Een metaalkation dat kan neerslaan in een moeilijk oplosbare verbinding kan in oplossing gebracht
worden door het toevoegen van liganden. Soms kan hetzelfde anion aanleiding geven tot een
neerslag en een complex ion. Meestal is dit het geval voor de kationen die amfotere hydroxiden
vormen met OH- als ligand.
De vorming van complexen met het ligand OH- zal uiteraard beïnvloed worden door de pH.
Anderzijds zal de pH veranderen als een base ook als ligand kan optreden omdat er een kation
aanwezig is in de oplossing.

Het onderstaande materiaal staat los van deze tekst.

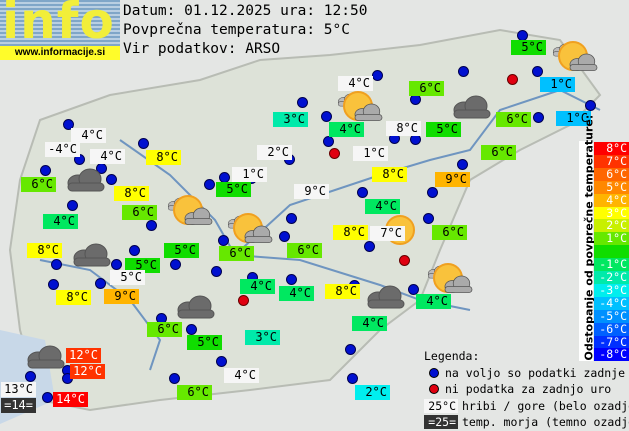  I want to click on logo-url: www.informacije.si, so click(60, 53).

Heel in het algemeen zijn echter de centrale kationen die goede
complexe ionen vormen zure kationen in water. De lading wordt uitgesmeerd over het complexe ion
met water als ligand. Door het afgeven van een proton kan de lading echter verlaagd worden.
omgekeerd zijn de liganden basen. Als ligand hebben zij een vrij elektronenpaar dat ofwel een proton
ofwel een metaalkation met hoge ladingsdichtheid kan binden. Het feit dat het proton in waterig
milieu niet als dusdanig kan voorkomen maar opgenomen wordt door water als base en voorkomt als
H3O+ kan ook gezien worden als een gevolg van complexatie met water als ligand. Dan kunnen we
zelfs stellen dat het proton in waterig milieu niet als H3O+ kan voorkomen maar eerder als H9O4+.
Het verband tussen complexreacties en protontransferreacties heeft ook weer gevolgen bij de
instelling van mulitpele evenwichten. Een oplossing van een goed oplosbaar zout met zuurrest is
zwak zuur tgv de zure hyrdolyse. Het toevoegen van een goed oplosbar zout van een
transitiemetaalkation zal de pH verder verlagen. Maar eerst ondergaat het 2de zout ook de zure
hydrolyse. Het toevoegen van het transitiemetaalkation aan de oplossing van het zout met zuurrest
zal ook een complexatie toelaten of beter een ligandenuitwisselingreactie. Deze reactie gebruikt de
niet-zuurrest van het 1ste waardoor het eerste evenwicht naar rechts verschuift met als gevolg dat er
nog een toename is van de pH.
Wanneer een centraal metaalkation, dat tevens oxidans is, gecomplexeerd wordt zal zijn effectieve
concentratie verlagen. Dit zal (Nernstvergelijking) de redoxpotentiaal doen afnemen. Dit is het
verband tussen complexatiereacties en elektrontransfereacties.